Então vá, Guilherme, sabe-tudo, o que propões? Proponho o risco mais seguro de uma mudança de metodologias, e até ponho por pontos, para não te aborreceres ainda mais.

– Administração – Sei e compreendo que o bottom line é tudo o que vos interessa. Todavia, beber água quando se pode beber champanhe só se estivermos a tomar antibiótico ou num funeral. Aplica-se aos vossos lucros e ao investimento que precisa de ser feito nas vossas unidades. Se investirem podem estar a beber champanhe e não água. Investimento implica retorno, se não, é um custo. Vi tantas vezes a técnica de espremer a laranja para ter sumo, mas o Algarve apesar de ter produção de laranjas, estas agora são raras e não querem ser espremidas mais. Produza-se champagne.

– Recursos Humanos – Investir primeiro nas pessoas. Pague-se bons salários a bons funcionários. Compras para casa não se pagam com palmadinhas nas costas. Sejam mais humanos. Já existem estratégias de incentivo e recompensa, não só monetária, para motivar os colaboradores. Investir nas pessoas, para que queiram ficar, e para além disso, desejem vir trabalhar connosco.

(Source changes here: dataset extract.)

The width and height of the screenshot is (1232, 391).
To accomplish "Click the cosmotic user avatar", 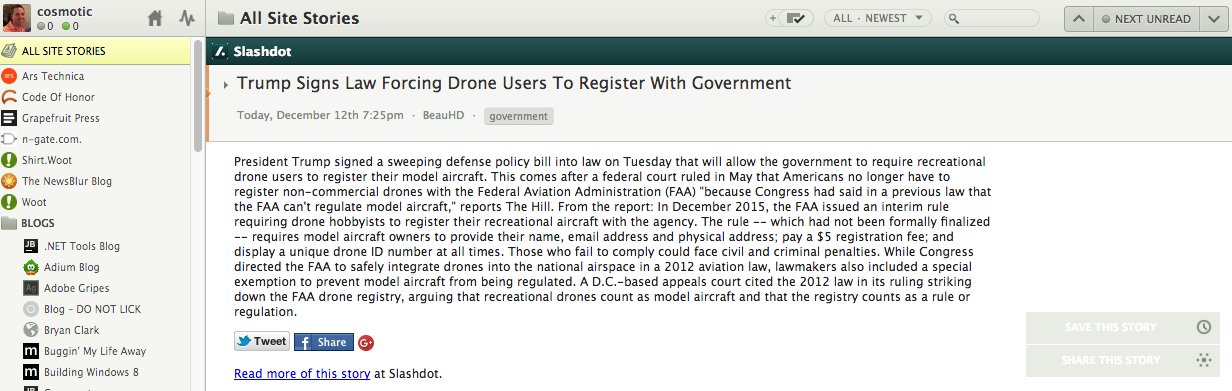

– Sales & Marketing – Quantas empresas vejo que não sabem o que é uma marca? Quantas unidades hoteleiras têm maus conteúdos e maus websites? Sales & Marketing não é um custo, é um investimento. Se não estiver a ter resultados é porque foi mal feito. Invistam no Marketing e em Revenue. A empresa é um carro e este departamento são as rodas. Pode estar estacionado com pneus vazios ou pode ter pneus que o deixam atingir o máximo que o seu motor (operação) permite.

– Operação – Uma boa equipa é uma má equipa com um mau manager. Já vi, mais vezes do que gostaria, bons funcionários a serem maus no seu trabalho porque quem os coordena é bom no que faz, mas não tem quaisquer competências de liderança e gestão de pessoas. Continua a ser uma das principais razões de abandono das empresas. Falta humildade e assertividade para mudar. É, também, curioso o quão poucas vezes na minha carreira me perguntaram o que gostava de fazer. Fiquem a conhecer as pessoas, as suas competências e, ao invés de mandar, ajudem-nas a encontrar o que melhor sabem fazer e mais tiram prazer. Os meus funcionários mais felizes foram sempre aqueles a quem ajudei a encontrar mais tempo e mais responsabilidade a fazerem aquilo que gostam mais de fazer. Deixa de ser trabalho, e é aí que o serviço passa de mediano a excelente.